Two serious air-travel incidents in less than a week have rekindled some concern about aviation safety, but flying remains one of the least dangerous ways of getting from Point A to Point B.

On Monday,
Boeing
stock plunged in response to news that a panel used to plug an unneeded emergency door on a 747 MAX-9 jet blew out during an Alaska Airlines flight on Friday. On Jan. 2, a
Japan Airlines
jet burst into flames following a collision with a Japanese coast guard plane at Tokyo’s Haneda Airport. 

While no passengers or crew members on the passengers jets were seriously injured, five of the six people on the coast guard plane were killed. And the Alaska Airlines accident happened after the Boeing 737 MAX passenger airliner was grounded worldwide from March 2019 to November 2020 following two deadly crashes in a matter of months.

Over the weekend, the Federal Aviation Administration ordered the temporary grounding and immediate inspection of Boeing 737 MAX-9 jets. Some configurations of the MAX 9 jets with fewer seats have an emergency exit plugged with a panel because the exit isn’t needed based on the carrying capacity of the jet. The so-called emergency-exit door plugs have been used on 737 jets since the 1990s, according to Citi analyst Jason Gursky.

Despite all that, statistics show flying by commercial jet is extremely low-risk. According to the National Transportation Safety Board, the number of aviation accidents has been steadily declining over the past two decades, from about 1,800 a year in the early 2000s to roughly 1,200 as of late. 

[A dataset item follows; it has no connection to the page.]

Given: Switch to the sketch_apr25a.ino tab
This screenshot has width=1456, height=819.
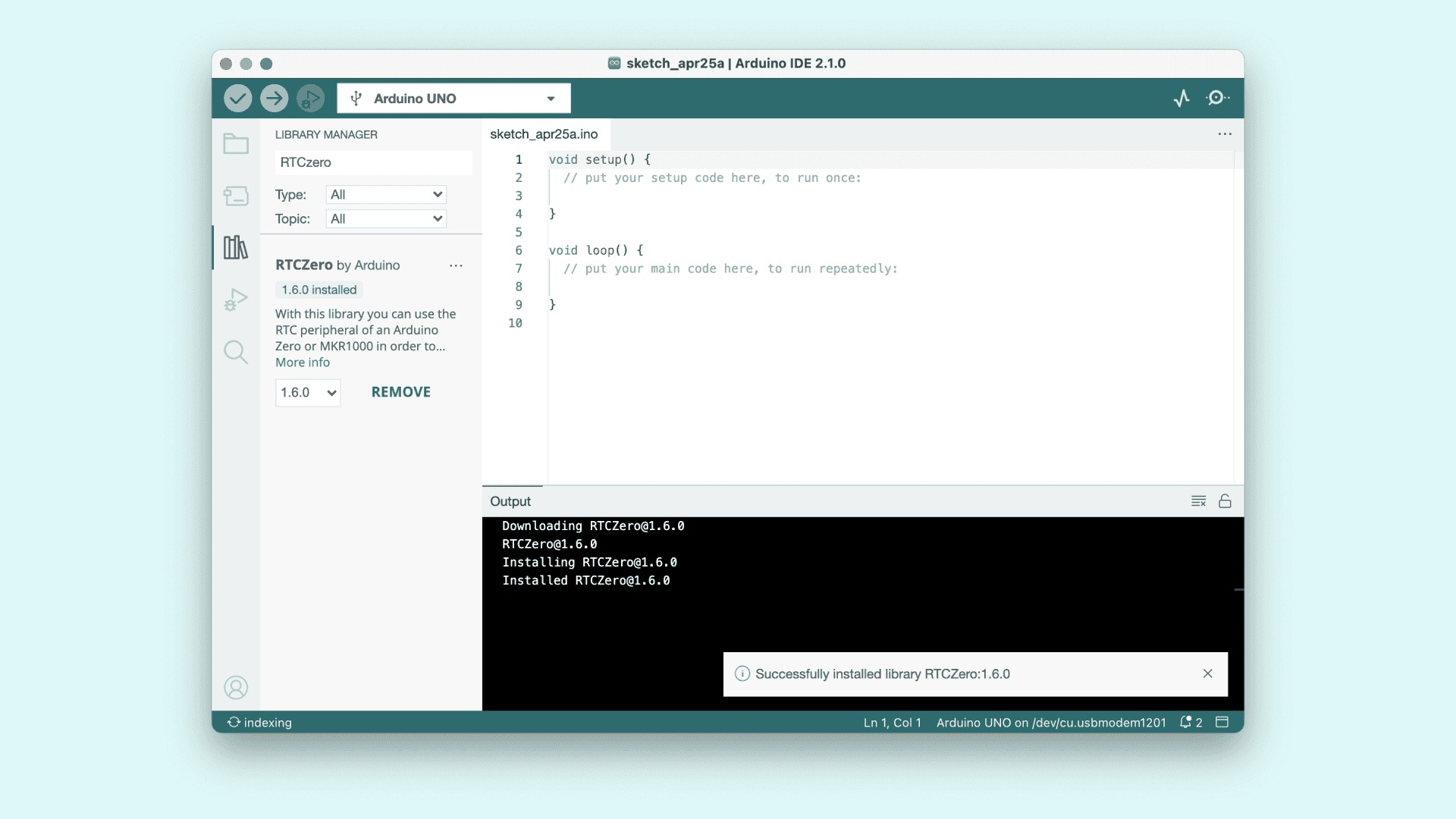Looking at the screenshot, I should 544,134.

While that seems like a large number, about 85% of the accidents are caused by private, noncommercial aircraft. Agricultural aircraft and commercial private jets such as on-demand air taxis contributed another 10%. 

The large-scale commercial air carriers only have 20 to 30 accidents a year on average. Very few of those have led to fatalities. That is a very low accident rate considering the nearly 10 million flights airlines operate every year. 

In comparison, more than 40,000 people die in motor vehicle traffic crashes every year, according to the National Highway Traffic Safety Administration. 

Investors in aircraft manufacturers like Boeing have even less to worry about. Encounters with turbulence, so-called abnormal runway contact, and ground collisions are the most common reasons for aviation accidents. Over the past two decades, only two dozen accidents involving large commercial planes were caused by failures of aircrafts’ systems and components.

The trends are similar in other parts of the world. In 2022, there were 39 aviation accidents around the globe among the 32.2 million flights by commercial airlines, according to the International Air Transport Association. While five of those accidents led to the loss of life, none occurred in the U.S. 

This means that on average, a person would need to take a flight every day for 25,214 years to die in a plane crash, according to IATA. “Flying is among the safest activities in which a person can engage. But even though the risk of flying is exceptionally low, it is not risk-free,” said Willie Walsh, IATA’s director general at the time of the report.